By 1909, the AMP Society found the current premises inadequate for its expanding business, and commissioned significant extensions to have six storeys above the street level and a full redesign of the existing premises on Pitt Street in a more restrained Free Classical style at a cost of £62,770. The president of the NSW Institute of Architects, Ernest Alfred Scott of Scott & Green, was the architect, and Finlay Elgin Munro was the master builder. The old 'Amicus' sculptural group by Charles Summers was determined to be too small in scale for the new offices and "fell to pieces" when it was removed, so the AMP Board commissioned a new 'Amicus' group sculpted by William Priestly MacIntosh to be placed atop the renewed headquarters. The new offices were completed in late 1912, and were officially opened by the Governor of New South Wales, Lord Chelmsford, on 21 January 1913.

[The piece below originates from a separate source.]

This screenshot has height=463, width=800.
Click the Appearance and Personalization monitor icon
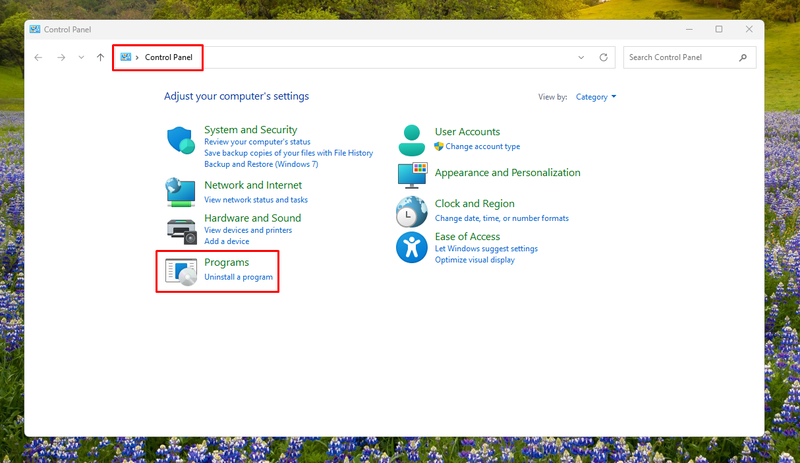point(412,176)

In order to accommodate future growth, AMP Society acquired adjoining sites to the south of the offices up to Little George Street (now known as Curtin Place), and commissioned further extensions in March 1916 designed in the same classical style by architects John Kirkpatrick & Son, who won the contract in a public competition. The foundation for the extensions was laid by the AMP chairman, Sir Alfred Meeks, on 28 April 1917, and the construction was undertaken by Finlay Munro. Completed in 1918, the extensions featured a circular corner facing the corner of Pitt and Little George streets. These additions were savaged in Building, which noted that "it is a pity that such a graceful, correctly designed and handsomely executed facade should have tacked on to it as its most prominent feature such miserable substitute for architecture."

==Demolition==
By the middle of the 20th century, the now-historic head office appeared outdated and insufficient to the needs of the AMP. In a 1938 profile of the building published in Construction it was praised as a "delightful composition...the embodiment of dignity and architectural grace" but that its days may be numbered: "These big companies are so frequently pulling their buildings down and re-building, it makes one wonder how long this one will last". In 1956, the AMP Society acquired a new site at Circular Quay fronting Alfred Street, and entered into negotiations for a new landmark modernist office tower to serve as the new head office, with a height that would breach the 150-foot height limit for buildings in the City of Sydney. Approval for the new AMP Building was granted in 1959, and the AMP offices moved to the new building on its completion in 1961–1962. The AMP Society then sold the building and its land to developer Lend Lease, which was intending to demolish it and surrounding buildings for the Australia Square development. At this time an article in the Sydney Morning Herald, noted that the AMP Building was one of many sandstone landmarks in Sydney under threat as the fashion in architecture moved towards glass and steel away from stone. The demolition of the former AMP Head Office was completed by late 1962, and the construction of Australia Square by Civil & Civic to a design by Harry Seidler commenced in December 1962.